Mais rien ne vaut que le retour aux sources authentiques pour nous faire une idée précise de ce site entré dans la légende. L’ouvrage de référence est certainement L’Histoire du Pèlerinage de Notre-Dame de Marceille de l’abbé Lasserre, publié en 1891 et réédité chez Lacour en 1998[2]. Un ouvrage qui d’emblée renvoie effectivement à La Vraie Langue Celtique puisque l’auteur commence par nous expliquer que c’est Boudet qui, le premier, a trouvé l’origine de Marceille. L’église est construite sur un site païen, remarquable par son allée qui monte des rives de l’Aude jusqu’à l’esplanade où fut construite l’église (Voie Sacrée), ainsi que par sa fontaine miraculeuse, en ce sens que son eau serait d’une excellente thérapie pour les troubles de la vision. L’étude qui nous est proposée sur les traditions bibliques, druidiques et sybillines concernant la Vierge qui devait enfanter est tout à fait pertinente. Car l’autre curiosité de l’église est sa fameuse Vierge Noire, dont l’origine se confond avec une pieuse légende :
« A une époque bien lointaine qui se perd dans la nuit des temps, un laboureur qui cultivait son champ sur le coteau de Marcellan voit ses bœufs arrêtés soudain par un obstacle invisible. Il a beau les presser, les exciter, ils demeurent immobiles et résistent à l’aiguillon. Le laboureur, d’abord stupéfait, se sent bientôt envahir par une impression indéfinissable : il se prosterne en invoquant le secours du Ciel. Poussé par une inspiration subite, il creuse la terre pour découvrir l’obstacle qui arrête ses bœufs.
Tout à coup une madone de bois, à la figure brune, au sourire céleste, se présente à ses regards étonnés. Il prend avec respect la statue de Notre-Dame et la porte dans sa maison où elle est accueillie avec bonheur par toute la famille. Mais hélas ! le lendemain la madone a disparu ! ! !

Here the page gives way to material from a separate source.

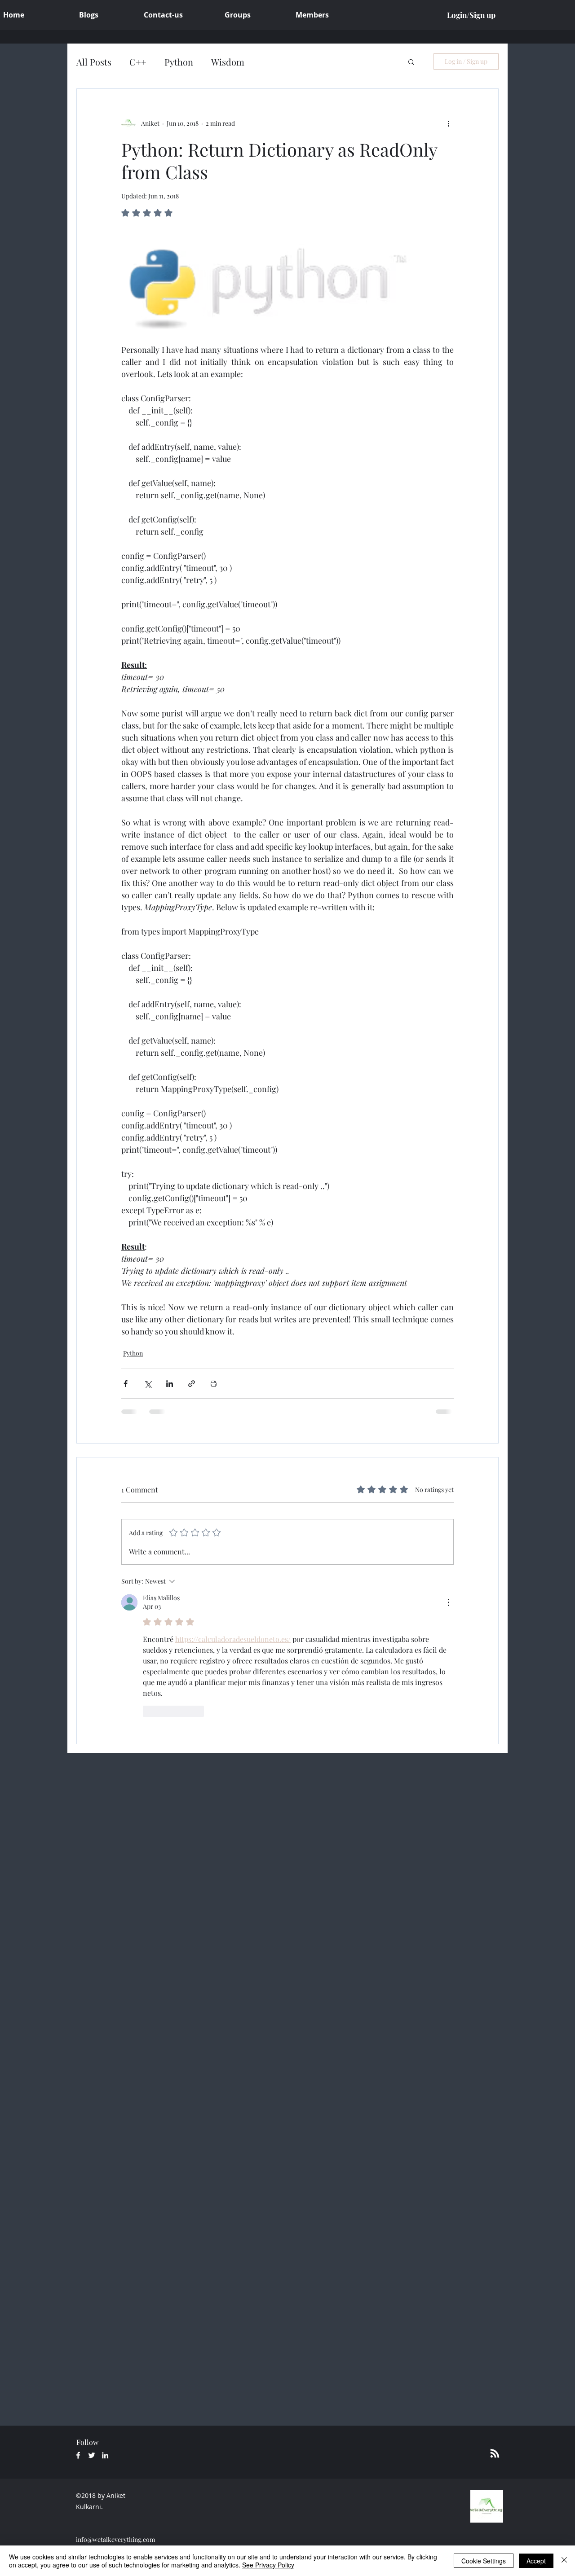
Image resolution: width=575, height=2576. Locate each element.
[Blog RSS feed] (495, 2453)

Le laboureur revient à son champ, et il retrouve l’image vénérée dans le lieu où la veille, il avait eu le bonheur de la découvrir. Vainement il l’emporte une deuxième et une troisième fois : la statue miraculeuse disparaît toujours pour regagner la Colline de Prédilection »
Suit toute l’histoire des pèlerinages organisés sur ce lieu au travers de l’histoire, afin de remercier la Vierge à laquelle on prêta de nombreux miracles.
L’auteur part ensuite à la recherche de la localisation de la chapelle primitive autour de laquelle fut construite l’église actuelle. Il nous décrit ensuite par le menu détail l’édifice, sans du reste faire allusion aux nombreux symboles alchimiques que certains chercheurs croient voir sur les murs et le plafond. Il nous parle également de la Comtesse de Chambord qui connaissait bien ce haut lieu de pèlerinages, par son cousin, le docteur Carrière de Limoux. La Comtesse a du reste donné à l’église un tableau très précieux, représentant la Vierge-Mère avec l’enfant Jésus sur son bras.
Pas d’allusion dans ce livre aux salles souterraines, mais une évocation intéressante : celle d’un vaste réservoir souterrain construit aux bords de l’Aude permettant, grâce à un mécanisme ingénieux, de faire monter l’eau dans le domaine et d’alimenter un vaste bassin. On trouve du reste également, dans l’église elle-même, l’entrée d’un puits (aujourd’hui fermé).
L’abbé Lasserre enfin, tout au long de son étude, rend hommage à Monseigneur Billard, considéré comme étant le véritable bienfaiteur des lieux. Il ne croyait pas si bien dire !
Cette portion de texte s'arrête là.